Scott Lundy is a Urologist at the Cleveland Clinic. Outside of the OR he is a talented photographer.
Scott: "I first fell in love with photography at age 15, when I received my first film camera. As with most photographers, my first 10,000 photos were my worst. I first focused on landscape photography and then switched to underwater photography as I learned to dive and became a
diving instructor. During medical graduate school at the University of Washington in Seattle, I would spend my free time exploring the depths of Puget Sound or traveling around the world for assignments or just for fun. As I transitioned to urology residency and reproductive urology fellowship in Cleveland, my diving excursions became less frequent, and I turned to newborn and portrait photography as a creative outlet.
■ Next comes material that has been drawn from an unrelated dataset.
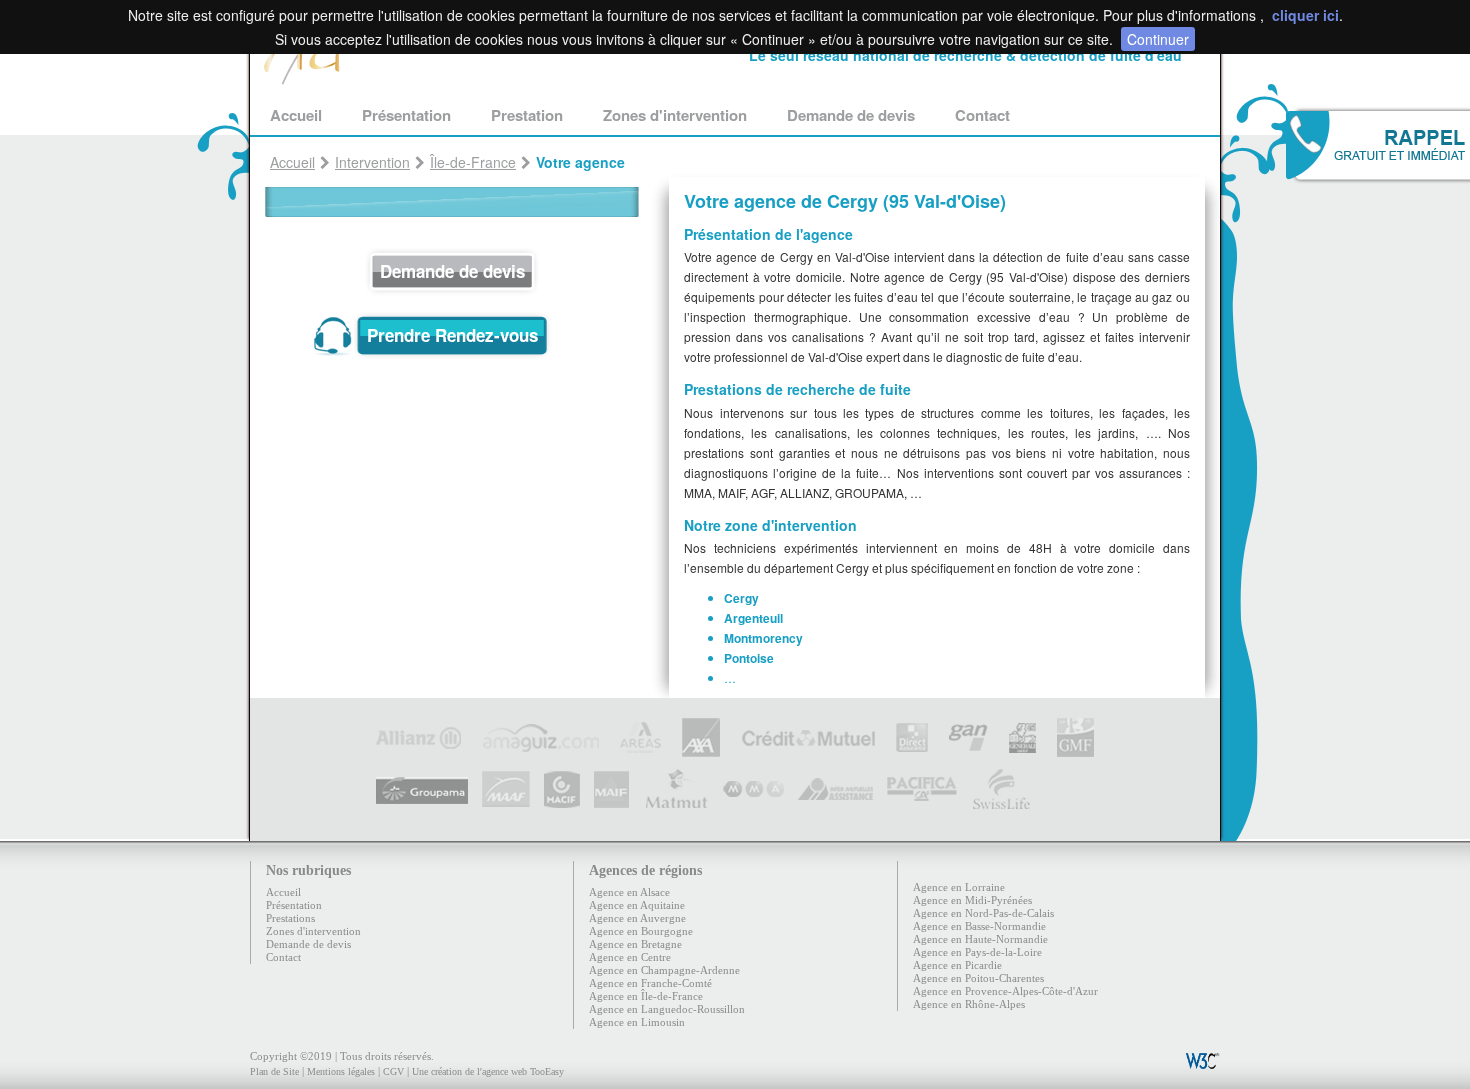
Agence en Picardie (957, 965)
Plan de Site (274, 1071)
More recently, I have begun to explore portrait photography in the operating room and microphotography.
My love of photography is rooted in the delicate balance between technique and art. Just as in surgery, there are rules that must not be broken… until they must be broken. Similarly, there is a simplistic beauty in a well-composed photo without distractions or extraneous distractions, just like watching a master surgeon completing an operation without a single wasted movement.
As I grow in my surgical journey, I find that I also grow in parallel with my photography journey. Both fundamentally at their core are simply a skillset and mindset to enable any number of outcomes, and when I grow weary of one type of photograph (or one operation), I eagerly anticipate learning a new one to supplement those I am already familiar with."